↓↓↓

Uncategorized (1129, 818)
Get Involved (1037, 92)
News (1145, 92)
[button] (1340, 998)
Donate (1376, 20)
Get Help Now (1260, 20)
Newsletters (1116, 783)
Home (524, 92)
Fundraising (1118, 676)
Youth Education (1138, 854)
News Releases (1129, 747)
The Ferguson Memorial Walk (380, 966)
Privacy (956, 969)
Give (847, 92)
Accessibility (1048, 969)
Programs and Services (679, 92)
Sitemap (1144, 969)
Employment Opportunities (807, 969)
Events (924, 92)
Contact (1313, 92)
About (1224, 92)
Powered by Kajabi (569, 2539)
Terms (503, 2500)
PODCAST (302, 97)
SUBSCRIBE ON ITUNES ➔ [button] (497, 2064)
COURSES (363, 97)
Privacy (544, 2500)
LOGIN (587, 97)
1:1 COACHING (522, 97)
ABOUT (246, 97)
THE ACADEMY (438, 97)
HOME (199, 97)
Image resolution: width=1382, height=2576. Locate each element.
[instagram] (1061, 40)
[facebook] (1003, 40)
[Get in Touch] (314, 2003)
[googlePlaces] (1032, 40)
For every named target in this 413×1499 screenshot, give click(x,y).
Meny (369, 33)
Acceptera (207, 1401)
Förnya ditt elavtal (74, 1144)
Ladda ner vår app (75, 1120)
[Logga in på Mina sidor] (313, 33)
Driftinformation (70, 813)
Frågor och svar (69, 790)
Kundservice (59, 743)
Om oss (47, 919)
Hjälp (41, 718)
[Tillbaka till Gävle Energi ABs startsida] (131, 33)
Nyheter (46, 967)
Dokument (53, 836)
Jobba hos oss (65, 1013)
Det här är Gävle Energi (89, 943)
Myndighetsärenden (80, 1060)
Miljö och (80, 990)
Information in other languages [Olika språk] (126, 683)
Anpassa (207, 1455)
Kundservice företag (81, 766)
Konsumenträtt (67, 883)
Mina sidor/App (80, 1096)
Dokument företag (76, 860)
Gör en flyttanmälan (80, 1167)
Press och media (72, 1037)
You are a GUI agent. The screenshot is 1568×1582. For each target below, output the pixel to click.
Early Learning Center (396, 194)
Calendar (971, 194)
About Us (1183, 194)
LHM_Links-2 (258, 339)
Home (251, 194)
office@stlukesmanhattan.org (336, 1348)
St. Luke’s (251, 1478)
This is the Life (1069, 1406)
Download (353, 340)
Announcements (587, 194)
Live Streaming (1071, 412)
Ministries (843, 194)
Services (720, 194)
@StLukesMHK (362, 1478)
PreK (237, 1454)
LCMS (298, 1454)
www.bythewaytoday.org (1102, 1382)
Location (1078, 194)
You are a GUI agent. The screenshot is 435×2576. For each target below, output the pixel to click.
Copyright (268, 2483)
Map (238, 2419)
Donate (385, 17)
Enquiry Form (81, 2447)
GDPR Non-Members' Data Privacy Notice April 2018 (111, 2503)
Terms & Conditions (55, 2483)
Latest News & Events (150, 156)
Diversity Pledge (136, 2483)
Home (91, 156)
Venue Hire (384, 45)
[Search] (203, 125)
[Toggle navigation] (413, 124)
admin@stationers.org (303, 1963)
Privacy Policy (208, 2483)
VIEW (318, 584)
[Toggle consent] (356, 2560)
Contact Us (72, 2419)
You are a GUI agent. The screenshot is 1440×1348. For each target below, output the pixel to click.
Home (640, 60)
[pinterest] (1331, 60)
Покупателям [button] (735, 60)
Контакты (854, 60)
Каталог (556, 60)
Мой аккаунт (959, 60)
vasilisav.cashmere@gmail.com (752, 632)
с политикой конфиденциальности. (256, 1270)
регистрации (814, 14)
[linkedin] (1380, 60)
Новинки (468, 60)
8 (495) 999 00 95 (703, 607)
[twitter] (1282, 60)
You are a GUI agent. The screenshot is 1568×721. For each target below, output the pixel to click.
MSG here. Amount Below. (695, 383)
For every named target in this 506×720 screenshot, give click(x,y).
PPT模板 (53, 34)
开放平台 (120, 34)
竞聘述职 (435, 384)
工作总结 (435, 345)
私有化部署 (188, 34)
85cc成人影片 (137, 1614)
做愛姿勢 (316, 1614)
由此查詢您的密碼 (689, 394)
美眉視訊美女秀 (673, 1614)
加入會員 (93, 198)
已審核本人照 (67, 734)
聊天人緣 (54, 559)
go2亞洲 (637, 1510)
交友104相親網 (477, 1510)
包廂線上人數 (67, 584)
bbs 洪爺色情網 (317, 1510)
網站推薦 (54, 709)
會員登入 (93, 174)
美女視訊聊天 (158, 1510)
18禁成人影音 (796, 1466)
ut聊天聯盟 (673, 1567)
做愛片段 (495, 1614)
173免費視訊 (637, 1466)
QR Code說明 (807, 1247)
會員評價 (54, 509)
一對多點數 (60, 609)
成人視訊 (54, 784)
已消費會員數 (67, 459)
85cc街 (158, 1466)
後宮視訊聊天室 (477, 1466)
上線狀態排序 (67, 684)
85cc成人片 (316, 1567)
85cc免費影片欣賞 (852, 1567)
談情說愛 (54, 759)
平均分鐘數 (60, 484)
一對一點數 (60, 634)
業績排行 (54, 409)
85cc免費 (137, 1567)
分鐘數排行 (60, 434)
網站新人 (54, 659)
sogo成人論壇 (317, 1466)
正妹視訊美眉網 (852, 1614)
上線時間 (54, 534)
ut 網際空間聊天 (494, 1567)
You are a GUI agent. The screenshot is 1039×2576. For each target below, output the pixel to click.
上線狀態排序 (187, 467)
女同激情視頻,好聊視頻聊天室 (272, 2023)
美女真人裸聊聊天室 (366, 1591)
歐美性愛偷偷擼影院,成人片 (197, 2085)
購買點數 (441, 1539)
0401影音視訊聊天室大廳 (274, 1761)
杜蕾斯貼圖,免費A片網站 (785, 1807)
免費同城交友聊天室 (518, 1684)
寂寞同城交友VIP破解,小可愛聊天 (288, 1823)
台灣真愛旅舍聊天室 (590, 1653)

↑↑↑

**Task**
Put the lines from the line with "Information in other" to the line with "[Toggle navigation] (413, 124)" into a JSON list of strings, one string per line, leaving out any blank lines.

**Task solution**
[
  "Information in other languages [Olika språk] (126, 683)",
  "Anpassa (207, 1455)",
  "Kundservice företag (81, 766)",
  "Konsumenträtt (67, 883)",
  "Mina sidor/App (80, 1096)",
  "Dokument företag (76, 860)",
  "Gör en flyttanmälan (80, 1167)",
  "Press och media (72, 1037)",
  "You are a GUI agent. The screenshot is 1568×1582. For each target below, output the pixel to click.",
  "Early Learning Center (396, 194)",
  "Calendar (971, 194)",
  "About Us (1183, 194)",
  "LHM_Links-2 (258, 339)",
  "Home (251, 194)",
  "office@stlukesmanhattan.org (336, 1348)",
  "St. Luke’s (251, 1478)",
  "This is the Life (1069, 1406)",
  "Download (353, 340)",
  "Announcements (587, 194)",
  "Live Streaming (1071, 412)",
  "Ministries (843, 194)",
  "Services (720, 194)",
  "@StLukesMHK (362, 1478)",
  "PreK (237, 1454)",
  "LCMS (298, 1454)",
  "www.bythewaytoday.org (1102, 1382)",
  "Location (1078, 194)",
  "You are a GUI agent. The screenshot is 435×2576. For each target below, output the pixel to click.",
  "Copyright (268, 2483)",
  "Map (238, 2419)",
  "Donate (385, 17)",
  "Enquiry Form (81, 2447)",
  "GDPR Non-Members' Data Privacy Notice April 2018 (111, 2503)",
  "Terms & Conditions (55, 2483)",
  "Latest News & Events (150, 156)",
  "Diversity Pledge (136, 2483)",
  "Home (91, 156)",
  "Venue Hire (384, 45)",
  "[Search] (203, 125)",
  "[Toggle navigation] (413, 124)"
]